If a cache_set coming from another process occurs during the loop which deletes the keys, at the end of the algorithm the new entry will be in the cache but not referenced in the lookup entry. Such unreferenced cache entry will never be flushed during the next calls to delete().
I am wondering why the lock is not taken at the beginning of the algorithm like in the flush() function. Is there any reason for that or is it a bug ?

Comments

andypost’s picture

Version: 6.x-1.0-rc1 » 6.x-1.x-dev

For this purpose we use lock() method of cache class. There's some issues with locking but most of them are fixed in -dev.

Please examine other issues with locking in the queue

sdelbosc’s picture

I checked engines/memcache.php in -dev and it seems that delete() function has not changed. The algorithm which clears the cache is still the one explained in the description of the issue.

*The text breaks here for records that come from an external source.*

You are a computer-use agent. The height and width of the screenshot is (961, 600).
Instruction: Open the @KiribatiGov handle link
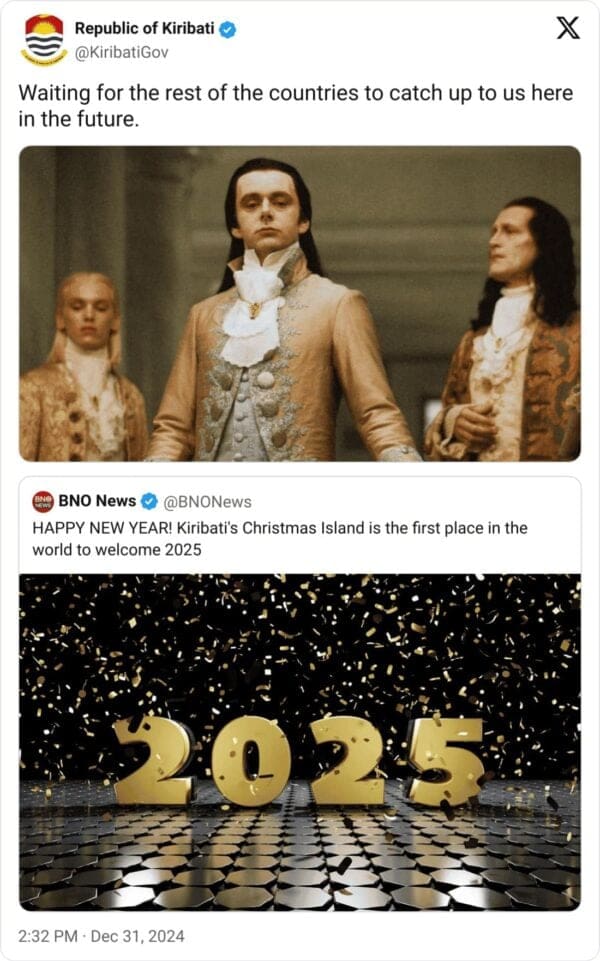point(121,53)
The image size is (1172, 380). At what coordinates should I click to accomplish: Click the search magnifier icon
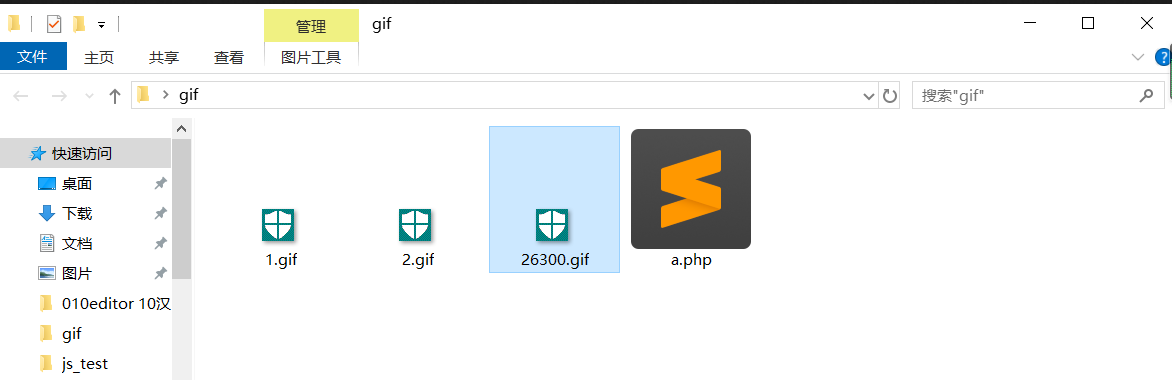click(1145, 96)
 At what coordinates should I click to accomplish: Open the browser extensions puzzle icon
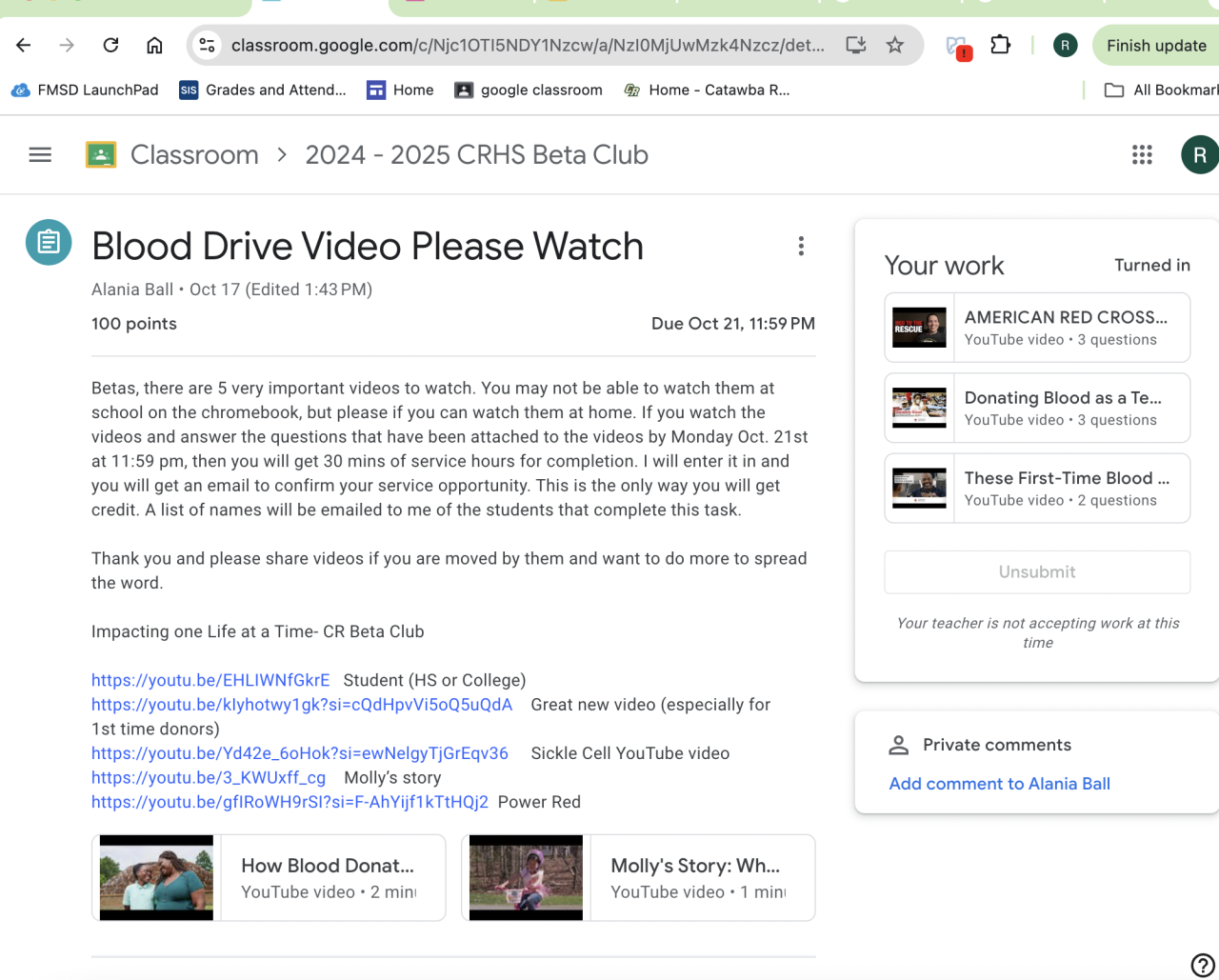point(1000,45)
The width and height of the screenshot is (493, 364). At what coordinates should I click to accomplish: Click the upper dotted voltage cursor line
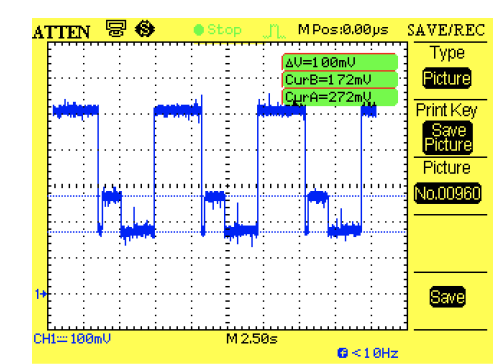(227, 196)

I think cache should be cleared like this:

  • Lock the table
  • Get lookup entry of the cache table to get all the keys of this table
  • Delete each key of the table
  • Flush lookup entry
  • Unlock the table

Am I wrong?

andypost’s picture

You are right! But this way leads to expensive locking while having a fast locking with probably failed get is optimal. You could try to implement "right" logic and test by yourself.

Suppose, that some cache miss is not a big deal...

jgalletta’s picture

We have tested the new algorithm with a large lookup entry (35,000 keys in the value). The lock has been kept during 1.5 seconds. This is half less than the 3 seconds limit in the lock() function.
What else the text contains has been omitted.